烈日把更多的人逼到了屋檐下,也把更多的小草逐步逼向了苍老。偶然终于合上了眼睛睡着了,或许在她的梦里,这一觉已然足够送别这个不寻常的朋友了,他该知足了。咖啡厅里进进出出的路人甲乙丙都用奇异的目光看着他,他们不知道这个穿着白色衬衫的男人为什么嘴角总是洋溢着笑意。路人真傻,他准是开心呗!她睡着了,他终于有时间感叹一下自己的思绪了。有那么一瞬间他格外的羡慕那一片绿化地上的小草:青草虽小,却有足下的一片土地。可他,却没有一样属于自己的东西。

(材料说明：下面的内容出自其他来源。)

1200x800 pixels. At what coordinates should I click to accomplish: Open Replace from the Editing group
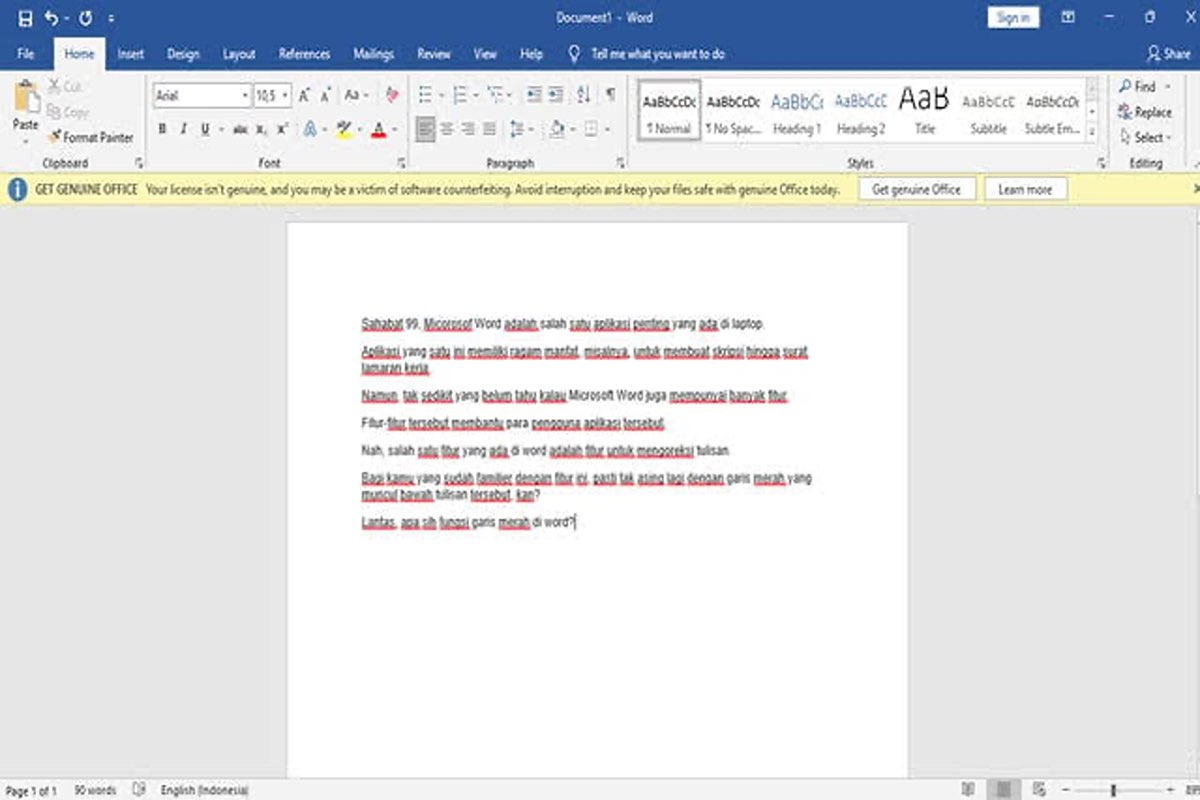1147,112
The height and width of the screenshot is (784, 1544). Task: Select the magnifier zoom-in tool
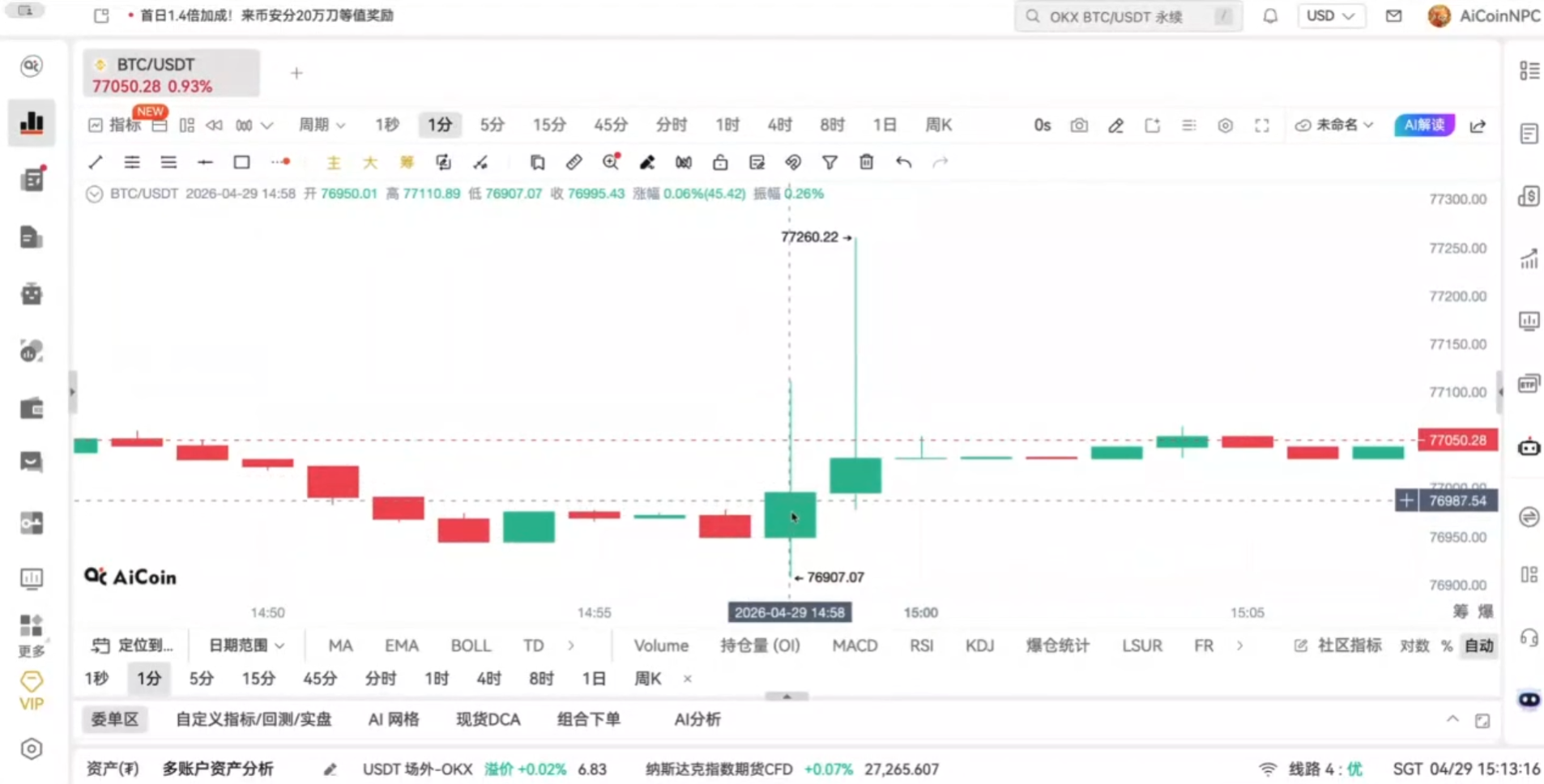[x=611, y=162]
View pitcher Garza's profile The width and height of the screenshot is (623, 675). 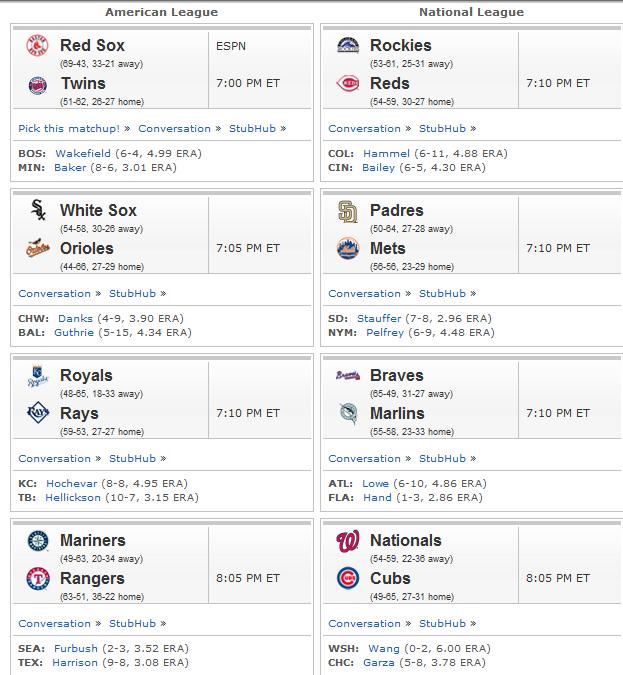pos(378,662)
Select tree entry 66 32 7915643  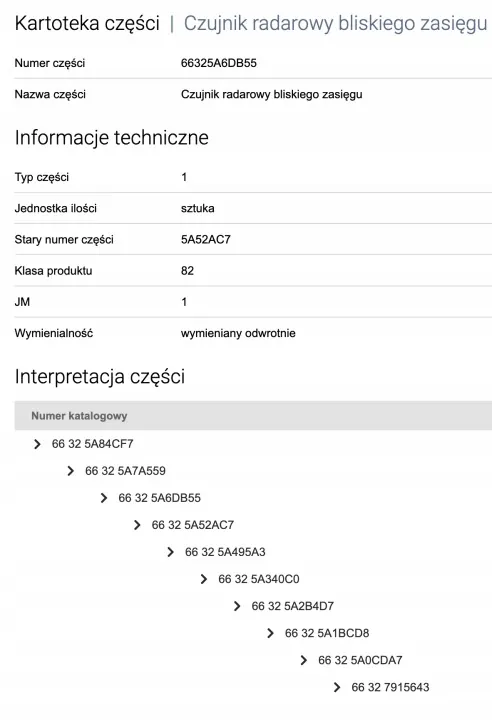point(390,688)
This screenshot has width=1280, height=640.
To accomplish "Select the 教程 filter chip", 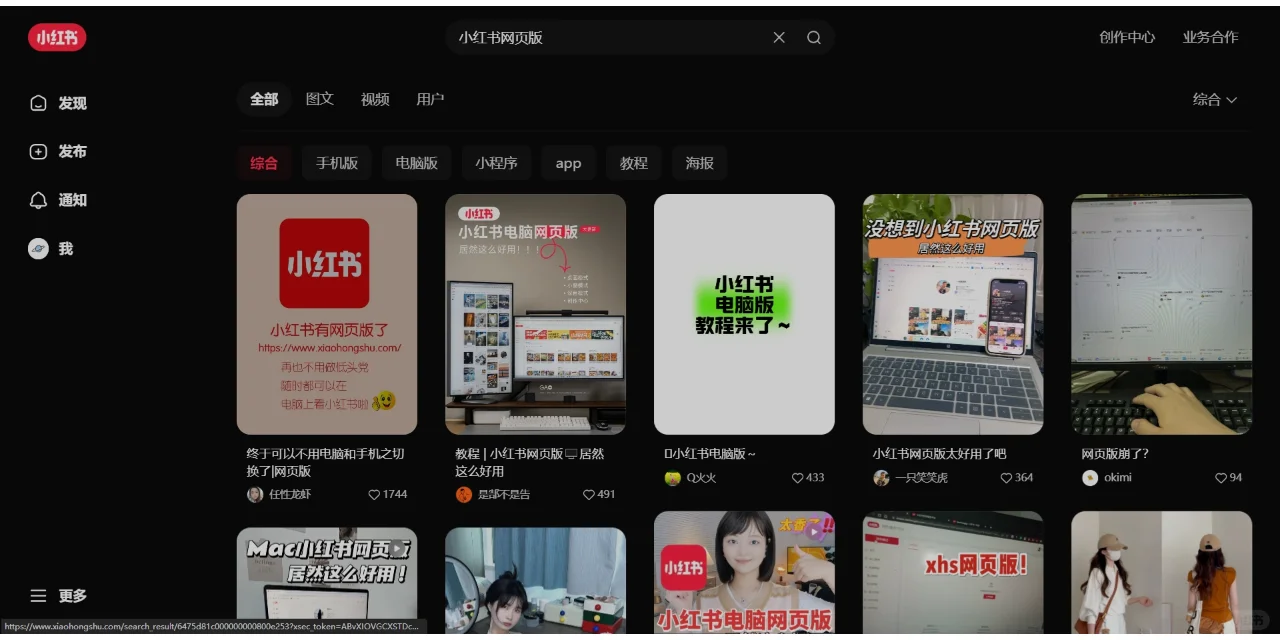I will click(x=634, y=162).
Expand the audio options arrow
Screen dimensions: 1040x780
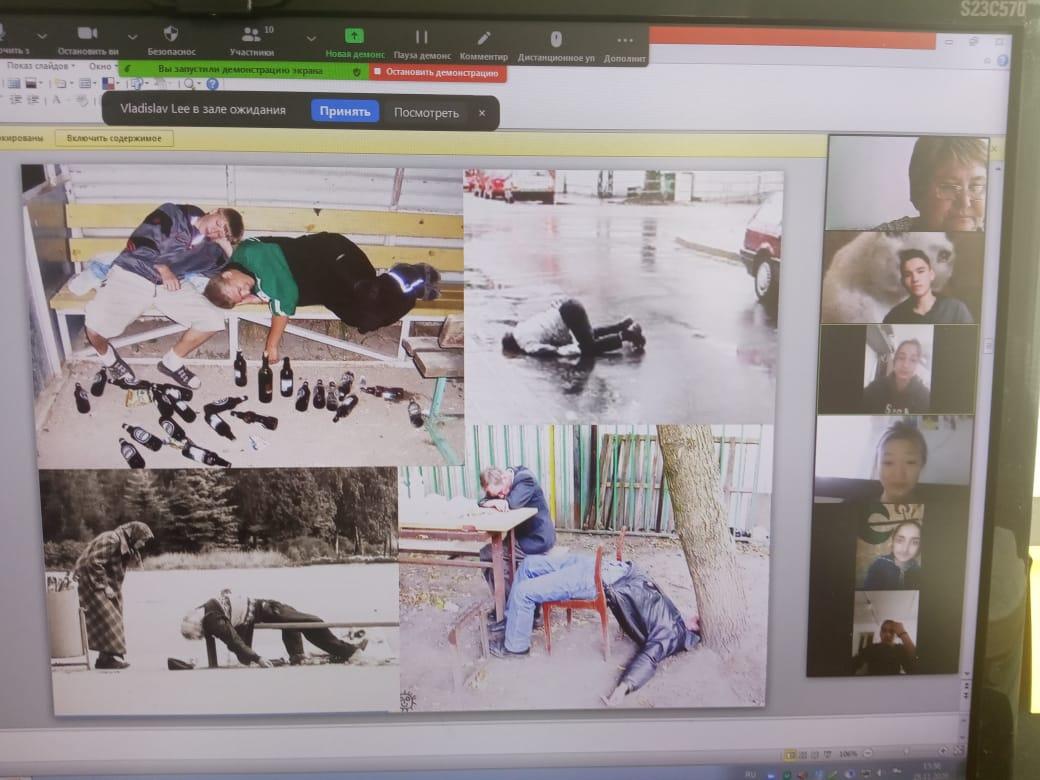point(41,36)
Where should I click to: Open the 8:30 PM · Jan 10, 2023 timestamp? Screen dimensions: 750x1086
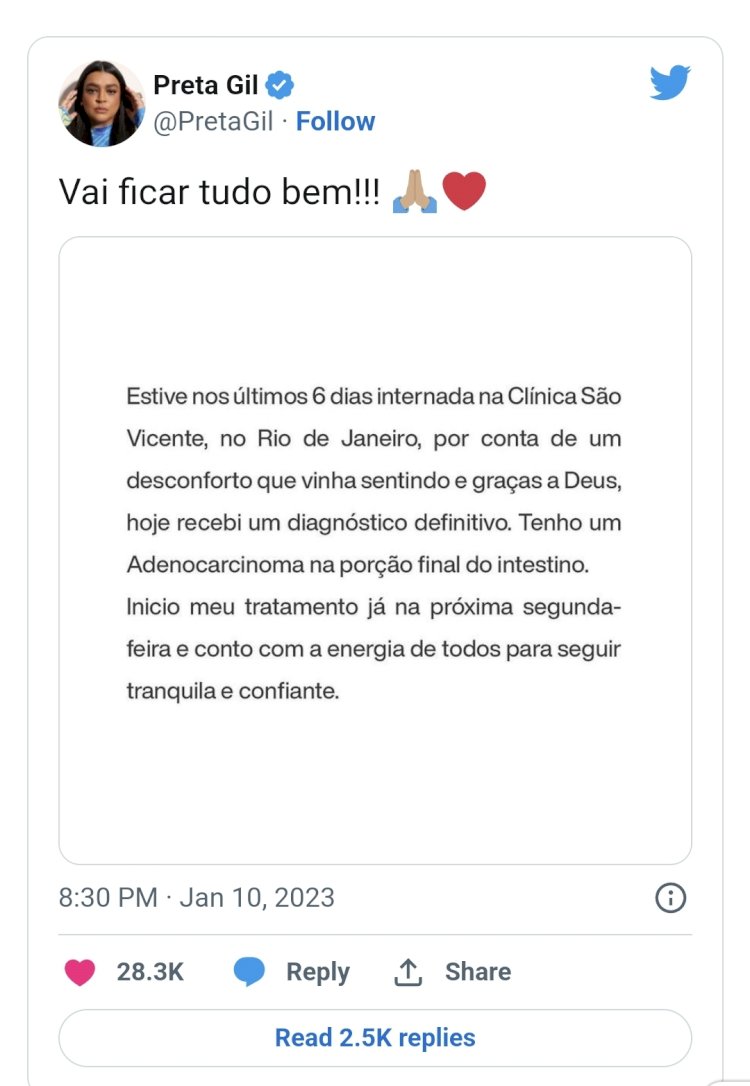click(197, 898)
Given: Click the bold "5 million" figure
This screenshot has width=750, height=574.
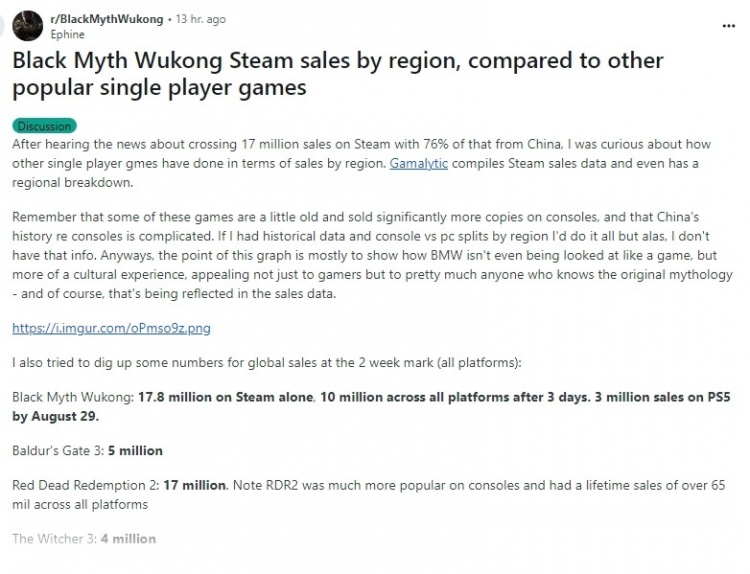Looking at the screenshot, I should (x=134, y=451).
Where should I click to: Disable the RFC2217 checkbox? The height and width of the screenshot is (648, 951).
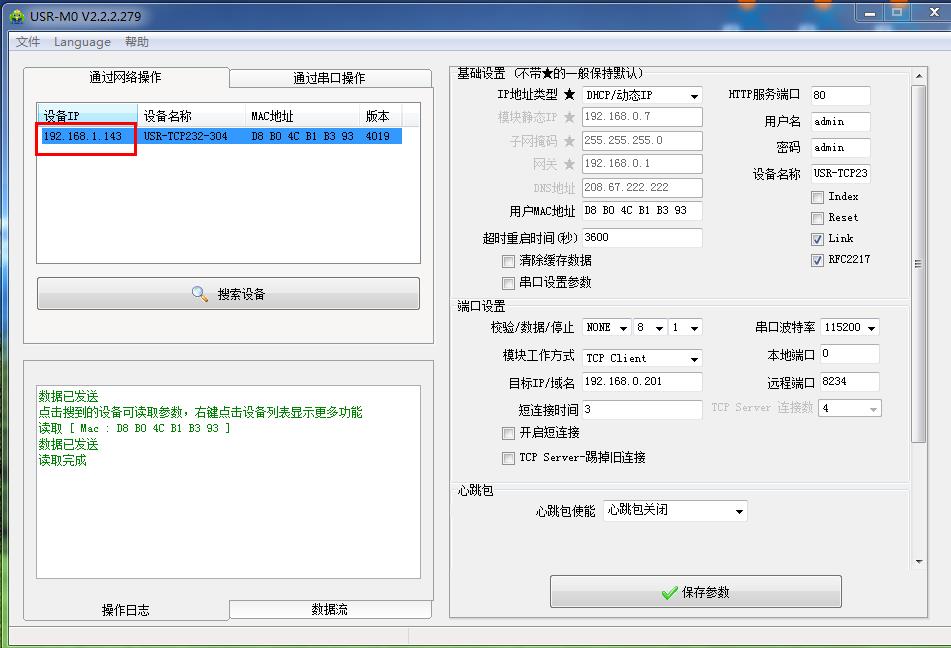tap(818, 260)
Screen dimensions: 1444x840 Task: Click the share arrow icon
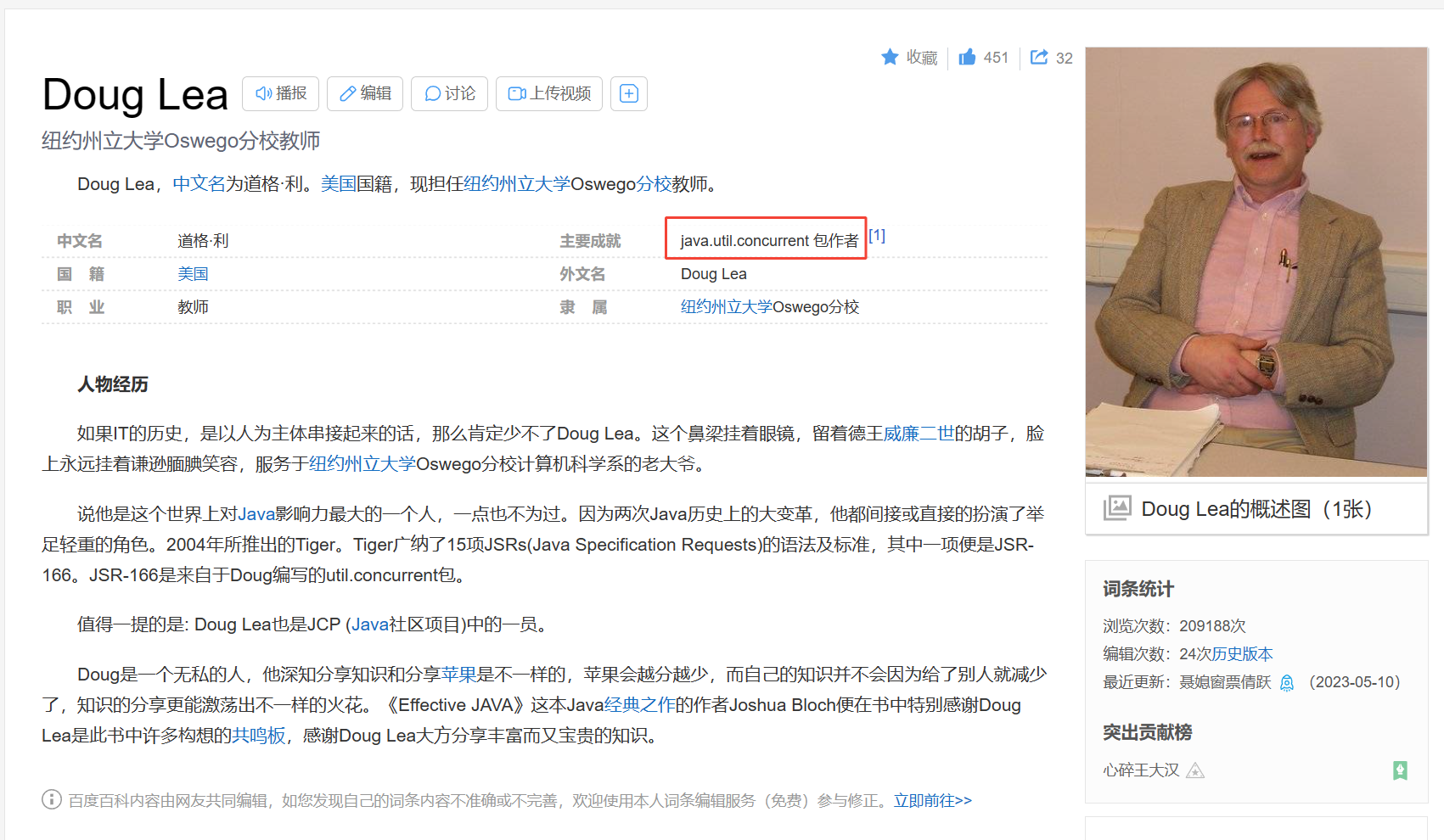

不知过了多久,他也觉得无聊透了。于是他假装她梦游了,梦里的她对他一直都是乖巧温顺的。就在这时候,他笑着用叉子扎起一片五角杨桃送到她的嘴边。偶然识趣的张大了嘴巴一口咬下杨桃,像个想撒娇又说不出话的孩子一样,开心的傻笑着。一口接着一口,直到他们吃光了桌子上那些平时他们喜欢吃的食物。因为他觉得她因为他笑了,所以他一直一个人坐在那里乐呵呵的对着熟睡的她。慢慢的,他觉得牛肉没有嚼劲了,豆瓣酱太淡了,柠檬又不够酸了······然后他也不笑了,呆呆地看着偶然,直到她被电话铃声迷迷糊糊的摇醒了。
“偶然吃饱了吗?还要吃点别的什么吗?”
那就走吧。
走啦,真的走啦。其实放手并不能让悲伤少一点,只是能捡到多一点笑容罢了。偶然吃过了午餐,然后浑浑噩噩的离开了那家咖啡馆。辗转于几个十字路口之后,她独自坐上了回家的末班车。每每经过站点,大路两边的候车人都抬起头像看龙猫一样仰望着偶然,也许他们在害怕着什么!没道理啊,应该感到害怕的人是偶然才对啊,路人为什么要害怕她呢?······路还很长,偶然觉得她还可以好好地睡一会儿,可她又怕错过了站点!不,不会的。她的站点就是终点站,怎么可能错过呢!除非是心不在焉的司机遗忘了她。乘车的人不多了,于是她把手提袋窝在怀里,收起双腿,把头靠在车窗边望着霓虹渐散倦意越浓了。
或者,午餐只是偶然一个人在吃;她该送的人早就不辞而别了;而她要等的人,从来没有出现过。